====== DATA SECTION

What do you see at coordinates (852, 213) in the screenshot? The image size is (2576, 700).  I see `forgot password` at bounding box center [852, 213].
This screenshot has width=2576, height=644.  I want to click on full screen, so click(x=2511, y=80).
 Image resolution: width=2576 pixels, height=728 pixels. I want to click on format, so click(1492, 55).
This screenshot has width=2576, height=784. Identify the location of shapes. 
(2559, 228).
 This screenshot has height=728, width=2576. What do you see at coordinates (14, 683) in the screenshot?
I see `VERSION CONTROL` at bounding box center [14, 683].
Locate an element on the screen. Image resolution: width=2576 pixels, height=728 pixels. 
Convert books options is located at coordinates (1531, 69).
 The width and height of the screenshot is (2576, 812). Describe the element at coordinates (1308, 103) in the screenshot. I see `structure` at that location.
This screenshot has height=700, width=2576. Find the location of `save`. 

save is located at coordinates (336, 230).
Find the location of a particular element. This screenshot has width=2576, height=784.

============

Copy these lines word for word, from the first to the last.

### RESPONSE TO THIS EXERCISE
What do you see at coordinates (852, 213) in the screenshot? The image size is (2576, 700).  I see `forgot password` at bounding box center [852, 213].
This screenshot has width=2576, height=644.  I want to click on full screen, so click(x=2511, y=80).
 Image resolution: width=2576 pixels, height=728 pixels. I want to click on format, so click(1492, 55).
This screenshot has width=2576, height=784. Identify the location of shapes. 
(2559, 228).
 This screenshot has height=728, width=2576. What do you see at coordinates (14, 683) in the screenshot?
I see `VERSION CONTROL` at bounding box center [14, 683].
Locate an element on the screen. Image resolution: width=2576 pixels, height=728 pixels. 
Convert books options is located at coordinates (1531, 69).
 The width and height of the screenshot is (2576, 812). Describe the element at coordinates (1308, 103) in the screenshot. I see `structure` at that location.
This screenshot has height=700, width=2576. Find the location of `save`. 

save is located at coordinates (336, 230).
Find the location of a particular element. This screenshot has width=2576, height=784.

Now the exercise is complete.